Além disso, a YPF fechou um acordo com a Mastercard para lançar um cartão pré-pago próprio e, a partir de 8 de agosto, permitirá que seus usuários comprem ações da empresa diretamente do aplicativo, eliminando intermediários para pequenos investidores. Durante as horas de pico, a plataforma registra cerca de 250 pagamentos por minuto.
Essa tendência se enquadra em um conceito global conhecido no setor como embedded finance ou finanças embutidas. Trata-se da integração de serviços financeiros em plataformas não financeiras. Assim, os usuários podem realizar operações monetárias sem necessidade de abrir conta em um banco tradicional ou baixar um aplicativo específico de fintech. Outros exemplos de incursão no setor incluem supermercados como o Carrefour, que conta com seu próprio banco, e as marcas do grupo Cencosud (supermercados Jumbo, Disco e Vea), que oferecem financiamento através de seus cartões.
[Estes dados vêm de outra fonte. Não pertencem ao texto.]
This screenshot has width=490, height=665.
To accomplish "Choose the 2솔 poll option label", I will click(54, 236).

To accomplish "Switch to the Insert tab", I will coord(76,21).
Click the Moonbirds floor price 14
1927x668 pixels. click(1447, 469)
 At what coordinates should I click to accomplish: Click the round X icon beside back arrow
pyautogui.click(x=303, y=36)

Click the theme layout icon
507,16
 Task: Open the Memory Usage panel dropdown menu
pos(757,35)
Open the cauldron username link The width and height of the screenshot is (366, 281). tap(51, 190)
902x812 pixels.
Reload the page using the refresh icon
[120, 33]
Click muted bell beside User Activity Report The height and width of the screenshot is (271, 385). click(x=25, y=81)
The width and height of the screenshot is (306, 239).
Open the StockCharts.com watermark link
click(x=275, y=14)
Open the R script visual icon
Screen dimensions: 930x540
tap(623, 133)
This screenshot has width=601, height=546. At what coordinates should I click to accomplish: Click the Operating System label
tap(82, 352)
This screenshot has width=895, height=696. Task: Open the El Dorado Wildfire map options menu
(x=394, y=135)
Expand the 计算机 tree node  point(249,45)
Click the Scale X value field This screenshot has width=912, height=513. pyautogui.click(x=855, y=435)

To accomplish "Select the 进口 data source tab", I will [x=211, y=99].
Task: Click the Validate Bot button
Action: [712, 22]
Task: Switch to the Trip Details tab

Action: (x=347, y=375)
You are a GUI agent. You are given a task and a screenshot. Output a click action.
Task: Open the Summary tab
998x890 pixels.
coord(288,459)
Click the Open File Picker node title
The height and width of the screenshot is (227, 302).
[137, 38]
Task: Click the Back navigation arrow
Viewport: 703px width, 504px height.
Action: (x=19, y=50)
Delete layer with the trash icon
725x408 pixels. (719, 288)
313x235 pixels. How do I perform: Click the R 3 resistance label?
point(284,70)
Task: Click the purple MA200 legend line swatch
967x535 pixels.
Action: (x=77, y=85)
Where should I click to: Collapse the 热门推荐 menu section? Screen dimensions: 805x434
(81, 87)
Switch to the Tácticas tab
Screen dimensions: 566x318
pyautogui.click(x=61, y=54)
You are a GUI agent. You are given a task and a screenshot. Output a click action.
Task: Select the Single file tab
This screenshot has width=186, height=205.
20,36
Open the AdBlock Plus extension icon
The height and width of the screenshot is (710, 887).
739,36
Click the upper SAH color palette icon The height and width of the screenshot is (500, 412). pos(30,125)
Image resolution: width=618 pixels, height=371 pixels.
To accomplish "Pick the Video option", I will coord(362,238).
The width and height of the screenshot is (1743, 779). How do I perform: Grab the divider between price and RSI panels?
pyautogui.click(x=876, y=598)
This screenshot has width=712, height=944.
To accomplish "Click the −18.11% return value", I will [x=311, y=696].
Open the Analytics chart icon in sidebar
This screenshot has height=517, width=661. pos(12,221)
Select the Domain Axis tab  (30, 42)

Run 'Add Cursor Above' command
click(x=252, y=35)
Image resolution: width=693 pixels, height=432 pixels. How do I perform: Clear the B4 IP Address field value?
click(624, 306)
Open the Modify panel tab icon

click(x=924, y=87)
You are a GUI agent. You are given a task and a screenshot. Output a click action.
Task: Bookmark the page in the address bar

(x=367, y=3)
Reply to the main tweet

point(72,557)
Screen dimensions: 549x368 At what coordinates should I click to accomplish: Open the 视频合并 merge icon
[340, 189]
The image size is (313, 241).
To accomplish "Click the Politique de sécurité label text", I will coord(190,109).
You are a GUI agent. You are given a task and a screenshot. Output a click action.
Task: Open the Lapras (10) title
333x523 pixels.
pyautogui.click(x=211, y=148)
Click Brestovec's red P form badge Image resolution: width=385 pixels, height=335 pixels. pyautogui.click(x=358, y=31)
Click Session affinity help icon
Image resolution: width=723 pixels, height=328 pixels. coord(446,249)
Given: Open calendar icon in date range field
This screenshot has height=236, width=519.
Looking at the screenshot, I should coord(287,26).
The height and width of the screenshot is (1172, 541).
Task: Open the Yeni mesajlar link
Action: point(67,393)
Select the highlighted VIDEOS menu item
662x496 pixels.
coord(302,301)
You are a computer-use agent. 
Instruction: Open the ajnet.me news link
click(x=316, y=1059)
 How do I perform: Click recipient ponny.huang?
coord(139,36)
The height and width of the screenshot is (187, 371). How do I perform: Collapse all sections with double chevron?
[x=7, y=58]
Para se manterem relevantes, bancos e fintechs estão tecendo redes de cooperação ou realizando aquisições. Segundo o relatório, estes são alguns dos movimentos mais destacados:
Segundo dados da COELSA (Câmara de Compensação Eletrônica da Argentina), em média os argentinos possuem contas em 4 bancos (CBU - identificadores bancários tradicionais) e 4 fintechs (CVU - identificadores virtuais). A nova oferta amplia o acesso a serviços financeiros a pessoas não bancarizadas. No entanto, de um banco pequeno alertaram que essa competição não regulada nas carteiras digitais retira fundos do sistema, afetando especialmente as entidades menores. Por sua vez, analistas apontam que os grandes bancos se beneficiam ao manter presença comercial sem os altos custos da infraestrutura física.
Apesar do boom digital, o sistema enfrenta um desafio crítico: o aumento sustentado da inadimplência. De acordo com a Central de Devedores do Banco Central da Argentina, o não pagamento subiu de 12,1% em abril para 12,7% em maio, seu nível mais alto em duas décadas. O problema é ainda mais agudo em entidades não financeiras, onde a inadimplência escalou para 32,2% em maio, frente a um registro inferior a 10% um ano e meio atrás.
Ainda assim, a adoção digital não freia seu ritmo. Em maio de 2026, as transferências imediatas push alcançaram 759,9 milhões de transações por um total de 87,5 trilhões de pesos argentinos (ARS), enquanto os pagamentos com transferência (PCT) via QR somaram 102,5 milhões de operações por 2,4 trilhões de ARS.